You might imagine that the solution would be as simple as fiddling with a big red knob with the word “difficulty” stamped on it, but it turns out the problem’s a bit more nuanced than that. Klei designers James Lantz and Jason Dreger recently told Rock, Paper, Shotgun that the largest factor contributing to the frustration of early-access players is the game’s procedurally generated levels, since the randomness can make it hard for new players to ease into the experience.

“The thing we get the most noise on is frustration with the procedural level generation and an uneven difficulty curve,” they explained. “So that’s where a lot of our focus will be as we go ahead now. The procedural level generation in particular will be continually improved until we’re happy with it.”

But they were also quick to point out that the game won’t get too easy—a bit of serious challenge has always been fundamental to the design. “We made the game difficult because we wanted Invisible, Inc. to be about learning the underlying systems instead of learning the content or levels,” they added. “Even though a single successful playthrough will be fairly short, it will take many plays to have the skill and knowledge to make it to the end.
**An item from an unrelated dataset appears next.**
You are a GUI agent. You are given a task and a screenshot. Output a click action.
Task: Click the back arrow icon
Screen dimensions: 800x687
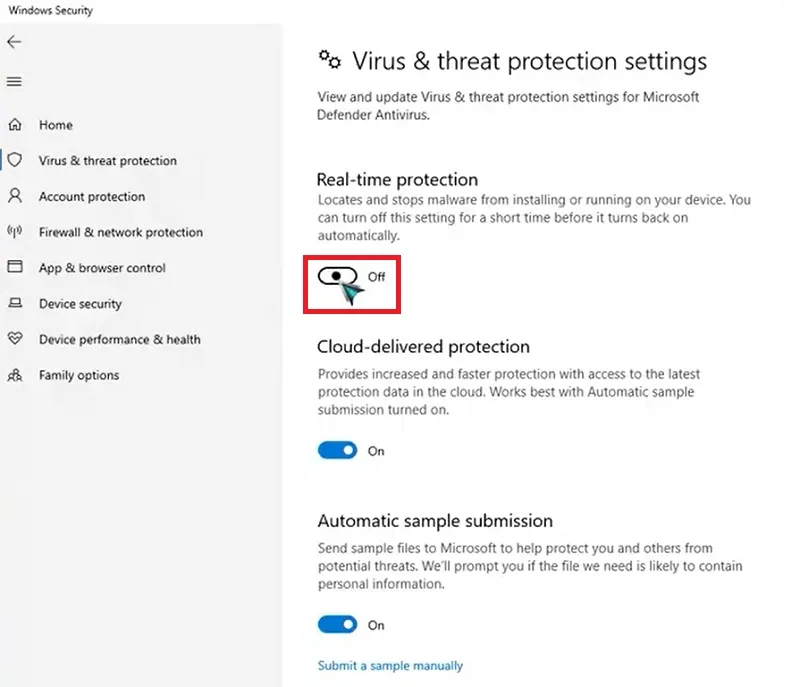click(x=14, y=42)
We want to tap into that fun learning process that begins with wide-eyed wonder and ends with mastery of the game’s systems and total confidence in your abilities.

“We will be continuing to tweak difficulty throughout development to give players the most satisfying learning process and to keep the game from being overly frustrating on the first couple plays.”

If you’ve got a Windows PC, you can currently pre-purchase Invisible, Inc. on the official website to gain access to the alpha. Klei plans to make the game available on Steam as it enters the beta phase and promises further platform details in the future.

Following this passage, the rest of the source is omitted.